Ela explica suas opiniões e constatações na vídeo-entrevista que acompanha esta matéria (gravada antes das duas sentenças referidas), e na qual falam também os autores do manifesto lançado no Dia Nacional do Imigrante Italiano – Augusto de Ornellas Abreu e Daniel Taddone, chamando atenção para uma “situação extremamente grave e perigosa”. Restanio é qualificada em ‘cittadinanza’ pelo Colégio dos Advogados de Roma, em cuja Ordem profissional foi membro da Comissão Imigração e Cidadania

A chamar a atenção de Ornellas e Taddone sobre a posição oficial da Procuradoria Geral italiana foi a advogada ítalo-argentina, segundo quem o obstrucionismo do governo italiano na questão do reconhecimento da cidadania ‘iure sanguinis’ é coisa antiga e o que acontece agora no âmbito da Justiça italiana é somente a extensão do obstrucionismo que já vinha acontecendo nos consulados desde o final do século passado. Ela explica como isso acontece também tecnicamente.

“Vejo – diz ela na entrevista, deixando bem claro que a sua é uma opinião meramente técnica – uma vontade política por detrás de tudo isso, com o objetivo de desanimar as pessoas, de diminuir, enfim, os pedidos de reconhecimento da cidadania ‘iure sanguinis’. É minha opinião”, finaliza.

Anexamos a esta matéria uma cópia com o inteiro teor do discurso do vice-advogado geral Giuseppe Albenzio, proferido em nome da ‘Avvocatura dello Stato’ diante da ‘Corte d’Appello’ de Roma, na Abertura do Ano Judiciário de 2020, a partir de quando aumentaram os recursos interpostos às sentenças da Justiça italiana de primeiro grau. Nele, a autoridade italiana reclama dos numerosos pedidos de reconhecimento da cidadania italiana por direito de sangue, dizendo que 90% são de ítalo-brasileiros. Ele se refere claramente à Grande Naturalização que teria, em seu entender, o efeito de renúncia à cidadania italiana por parte dos imigrantes italianos aqui chegados antes de 1980 e seus descendentes, exatamente como os advogados do Estado (Ministérios do Interior e Exterior italianos) vêm sustentando perante os tribunais.

[ENTRADA]

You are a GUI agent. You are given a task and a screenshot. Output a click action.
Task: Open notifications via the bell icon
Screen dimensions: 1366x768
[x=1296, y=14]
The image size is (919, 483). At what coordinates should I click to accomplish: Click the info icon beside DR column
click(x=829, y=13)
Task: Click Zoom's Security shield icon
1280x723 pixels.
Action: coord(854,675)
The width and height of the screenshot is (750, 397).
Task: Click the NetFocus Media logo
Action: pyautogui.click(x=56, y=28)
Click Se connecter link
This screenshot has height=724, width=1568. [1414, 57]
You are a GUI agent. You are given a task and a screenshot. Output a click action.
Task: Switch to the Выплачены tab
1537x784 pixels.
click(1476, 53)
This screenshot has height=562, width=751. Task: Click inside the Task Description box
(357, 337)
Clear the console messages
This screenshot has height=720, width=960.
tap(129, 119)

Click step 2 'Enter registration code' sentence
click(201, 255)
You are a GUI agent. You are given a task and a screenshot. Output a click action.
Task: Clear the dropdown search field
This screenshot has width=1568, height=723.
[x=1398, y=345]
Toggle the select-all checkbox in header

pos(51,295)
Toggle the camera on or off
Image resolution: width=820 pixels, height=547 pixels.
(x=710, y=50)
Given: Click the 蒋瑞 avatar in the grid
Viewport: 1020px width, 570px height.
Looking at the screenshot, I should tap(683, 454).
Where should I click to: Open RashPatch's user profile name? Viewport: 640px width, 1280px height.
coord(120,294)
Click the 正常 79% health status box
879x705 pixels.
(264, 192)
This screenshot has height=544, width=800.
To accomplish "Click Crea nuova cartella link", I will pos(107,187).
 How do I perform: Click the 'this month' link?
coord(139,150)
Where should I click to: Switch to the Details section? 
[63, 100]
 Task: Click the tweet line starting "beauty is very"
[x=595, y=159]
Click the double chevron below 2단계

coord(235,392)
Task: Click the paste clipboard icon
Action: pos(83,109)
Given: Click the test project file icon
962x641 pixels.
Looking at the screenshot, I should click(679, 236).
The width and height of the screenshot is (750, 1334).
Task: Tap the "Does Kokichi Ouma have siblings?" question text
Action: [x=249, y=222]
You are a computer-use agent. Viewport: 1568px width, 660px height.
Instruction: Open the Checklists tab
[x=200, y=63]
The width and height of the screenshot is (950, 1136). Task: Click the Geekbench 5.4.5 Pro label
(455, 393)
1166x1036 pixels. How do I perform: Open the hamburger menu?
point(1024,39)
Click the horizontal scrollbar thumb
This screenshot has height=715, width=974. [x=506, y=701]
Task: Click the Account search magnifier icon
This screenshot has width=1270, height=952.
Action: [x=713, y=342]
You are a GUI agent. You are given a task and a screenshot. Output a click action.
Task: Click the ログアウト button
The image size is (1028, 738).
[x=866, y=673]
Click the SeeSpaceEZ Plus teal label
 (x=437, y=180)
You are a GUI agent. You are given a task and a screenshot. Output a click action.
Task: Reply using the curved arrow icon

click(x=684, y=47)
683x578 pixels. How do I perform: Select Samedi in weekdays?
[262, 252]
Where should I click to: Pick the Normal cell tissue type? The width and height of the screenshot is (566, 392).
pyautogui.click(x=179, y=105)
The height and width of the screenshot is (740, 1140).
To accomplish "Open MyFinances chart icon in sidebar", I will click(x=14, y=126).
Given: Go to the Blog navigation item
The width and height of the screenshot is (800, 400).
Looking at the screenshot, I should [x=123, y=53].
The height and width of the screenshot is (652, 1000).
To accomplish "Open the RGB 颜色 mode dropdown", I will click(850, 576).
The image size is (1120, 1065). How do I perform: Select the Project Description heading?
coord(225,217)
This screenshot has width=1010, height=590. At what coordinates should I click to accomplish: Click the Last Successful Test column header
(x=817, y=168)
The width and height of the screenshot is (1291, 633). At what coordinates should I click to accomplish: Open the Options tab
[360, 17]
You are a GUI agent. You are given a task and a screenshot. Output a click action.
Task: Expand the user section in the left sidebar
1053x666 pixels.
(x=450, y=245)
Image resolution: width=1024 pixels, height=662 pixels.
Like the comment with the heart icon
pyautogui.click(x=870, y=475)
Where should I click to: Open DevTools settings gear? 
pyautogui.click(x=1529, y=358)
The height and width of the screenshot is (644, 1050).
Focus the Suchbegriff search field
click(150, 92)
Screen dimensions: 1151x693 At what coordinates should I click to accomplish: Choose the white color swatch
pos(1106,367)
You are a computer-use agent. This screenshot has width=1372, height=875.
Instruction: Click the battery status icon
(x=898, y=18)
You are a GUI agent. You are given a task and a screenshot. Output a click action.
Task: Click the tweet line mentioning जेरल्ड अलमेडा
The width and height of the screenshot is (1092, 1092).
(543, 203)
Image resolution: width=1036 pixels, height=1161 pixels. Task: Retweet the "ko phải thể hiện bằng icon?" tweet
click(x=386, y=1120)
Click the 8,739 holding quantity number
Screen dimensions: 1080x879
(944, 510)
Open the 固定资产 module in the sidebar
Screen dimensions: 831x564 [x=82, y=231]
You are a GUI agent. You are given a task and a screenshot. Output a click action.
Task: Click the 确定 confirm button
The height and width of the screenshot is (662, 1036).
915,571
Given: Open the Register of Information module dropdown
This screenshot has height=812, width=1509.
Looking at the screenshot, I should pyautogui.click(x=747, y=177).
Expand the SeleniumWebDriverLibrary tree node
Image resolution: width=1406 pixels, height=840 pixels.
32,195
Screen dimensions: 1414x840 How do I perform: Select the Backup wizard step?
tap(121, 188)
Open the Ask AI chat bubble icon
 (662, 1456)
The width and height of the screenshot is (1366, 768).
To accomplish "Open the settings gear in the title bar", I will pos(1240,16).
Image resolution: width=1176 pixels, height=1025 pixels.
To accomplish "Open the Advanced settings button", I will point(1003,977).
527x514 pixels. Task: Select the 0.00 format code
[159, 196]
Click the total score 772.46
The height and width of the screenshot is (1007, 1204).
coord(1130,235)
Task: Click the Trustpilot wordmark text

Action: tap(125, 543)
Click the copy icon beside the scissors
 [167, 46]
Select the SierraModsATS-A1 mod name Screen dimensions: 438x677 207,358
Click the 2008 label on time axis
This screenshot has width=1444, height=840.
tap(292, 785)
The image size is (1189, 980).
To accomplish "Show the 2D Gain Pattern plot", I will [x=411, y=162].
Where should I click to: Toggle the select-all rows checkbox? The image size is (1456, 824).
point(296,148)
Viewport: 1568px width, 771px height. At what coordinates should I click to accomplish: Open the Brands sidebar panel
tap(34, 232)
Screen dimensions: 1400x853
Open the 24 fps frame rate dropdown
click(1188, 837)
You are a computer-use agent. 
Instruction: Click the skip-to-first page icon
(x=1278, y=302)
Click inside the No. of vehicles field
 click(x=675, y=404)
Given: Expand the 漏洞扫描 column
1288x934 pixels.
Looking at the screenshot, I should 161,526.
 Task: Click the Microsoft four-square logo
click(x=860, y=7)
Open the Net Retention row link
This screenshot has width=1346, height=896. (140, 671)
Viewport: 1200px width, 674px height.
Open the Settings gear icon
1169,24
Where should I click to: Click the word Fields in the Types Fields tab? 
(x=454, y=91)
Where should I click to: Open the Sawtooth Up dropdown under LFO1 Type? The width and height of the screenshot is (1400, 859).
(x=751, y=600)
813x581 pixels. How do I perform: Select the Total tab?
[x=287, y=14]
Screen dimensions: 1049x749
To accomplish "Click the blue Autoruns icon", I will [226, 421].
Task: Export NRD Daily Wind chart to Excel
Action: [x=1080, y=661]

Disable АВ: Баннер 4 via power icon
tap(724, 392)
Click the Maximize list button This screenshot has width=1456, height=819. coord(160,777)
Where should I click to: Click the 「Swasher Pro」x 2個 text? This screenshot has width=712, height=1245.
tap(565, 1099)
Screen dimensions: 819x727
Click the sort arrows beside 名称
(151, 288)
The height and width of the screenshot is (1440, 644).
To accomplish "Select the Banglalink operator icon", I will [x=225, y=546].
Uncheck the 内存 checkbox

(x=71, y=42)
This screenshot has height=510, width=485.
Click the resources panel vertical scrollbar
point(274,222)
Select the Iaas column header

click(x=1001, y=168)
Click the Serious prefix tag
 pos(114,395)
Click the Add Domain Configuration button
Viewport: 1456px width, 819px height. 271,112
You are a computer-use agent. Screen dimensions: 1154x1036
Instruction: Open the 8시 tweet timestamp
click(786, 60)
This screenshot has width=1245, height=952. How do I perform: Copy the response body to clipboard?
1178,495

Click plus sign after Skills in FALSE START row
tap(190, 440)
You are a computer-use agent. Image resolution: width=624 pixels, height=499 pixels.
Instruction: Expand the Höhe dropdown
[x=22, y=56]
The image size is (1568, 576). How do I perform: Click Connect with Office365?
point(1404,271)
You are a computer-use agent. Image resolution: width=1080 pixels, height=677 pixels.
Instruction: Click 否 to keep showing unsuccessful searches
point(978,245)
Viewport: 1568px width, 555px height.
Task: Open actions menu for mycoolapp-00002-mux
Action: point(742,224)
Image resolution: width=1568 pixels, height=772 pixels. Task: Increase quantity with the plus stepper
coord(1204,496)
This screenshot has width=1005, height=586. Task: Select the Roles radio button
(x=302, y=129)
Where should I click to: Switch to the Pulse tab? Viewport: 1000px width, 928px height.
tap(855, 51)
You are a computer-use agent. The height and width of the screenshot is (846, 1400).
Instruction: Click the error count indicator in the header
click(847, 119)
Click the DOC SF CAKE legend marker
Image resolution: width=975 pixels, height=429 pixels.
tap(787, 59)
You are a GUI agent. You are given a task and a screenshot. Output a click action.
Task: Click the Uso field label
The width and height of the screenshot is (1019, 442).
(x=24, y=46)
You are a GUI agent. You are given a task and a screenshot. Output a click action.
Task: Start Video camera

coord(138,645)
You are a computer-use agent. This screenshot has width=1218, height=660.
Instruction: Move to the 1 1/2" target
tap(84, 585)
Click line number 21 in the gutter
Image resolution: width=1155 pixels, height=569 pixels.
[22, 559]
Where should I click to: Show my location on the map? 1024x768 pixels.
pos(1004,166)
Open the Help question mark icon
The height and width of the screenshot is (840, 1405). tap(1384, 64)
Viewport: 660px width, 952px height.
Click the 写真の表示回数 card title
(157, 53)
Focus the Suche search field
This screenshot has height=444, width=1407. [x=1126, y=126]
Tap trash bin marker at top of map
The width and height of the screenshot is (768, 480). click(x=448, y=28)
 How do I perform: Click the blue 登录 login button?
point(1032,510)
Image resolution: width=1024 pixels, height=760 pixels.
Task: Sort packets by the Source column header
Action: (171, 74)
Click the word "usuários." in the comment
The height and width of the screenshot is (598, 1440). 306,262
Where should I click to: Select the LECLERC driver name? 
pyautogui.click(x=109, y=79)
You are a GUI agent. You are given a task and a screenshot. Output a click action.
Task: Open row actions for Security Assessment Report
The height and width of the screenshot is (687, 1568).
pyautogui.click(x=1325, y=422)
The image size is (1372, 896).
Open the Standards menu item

[TAREFAS]
**A.** Reproduza o trecho do texto extraído que começa em "Anexamos a esta" e vai até "perante os tribunais.".
**B.** Reescreva como uma lista JSON de strings as linhas da listagem que começam na linha com "Given: Click the test project file icon" e vão até a linha com "Action: [x=249, y=222]", com uma string para cada linha e sem as linhas em branco.
A listagem não tem nenhuma relação com o texto extraído.

[RESPOSTAS ÀS TAREFAS]
**A.**
Anexamos a esta matéria uma cópia com o inteiro teor do discurso do vice-advogado geral Giuseppe Albenzio, proferido em nome da ‘Avvocatura dello Stato’ diante da ‘Corte d’Appello’ de Roma, na Abertura do Ano Judiciário de 2020, a partir de quando aumentaram os recursos interpostos às sentenças da Justiça italiana de primeiro grau. Nele, a autoridade italiana reclama dos numerosos pedidos de reconhecimento da cidadania italiana por direito de sangue, dizendo que 90% são de ítalo-brasileiros. Ele se refere claramente à Grande Naturalização que teria, em seu entender, o efeito de renúncia à cidadania italiana por parte dos imigrantes italianos aqui chegados antes de 1980 e seus descendentes, exatamente como os advogados do Estado (Ministérios do Interior e Exterior italianos) vêm sustentando perante os tribunais.

**B.**
[
  "Given: Click the test project file icon",
  "962x641 pixels.",
  "Looking at the screenshot, I should click(679, 236).",
  "The width and height of the screenshot is (750, 1334).",
  "Task: Tap the \"Does Kokichi Ouma have siblings?\" question text",
  "Action: [x=249, y=222]"
]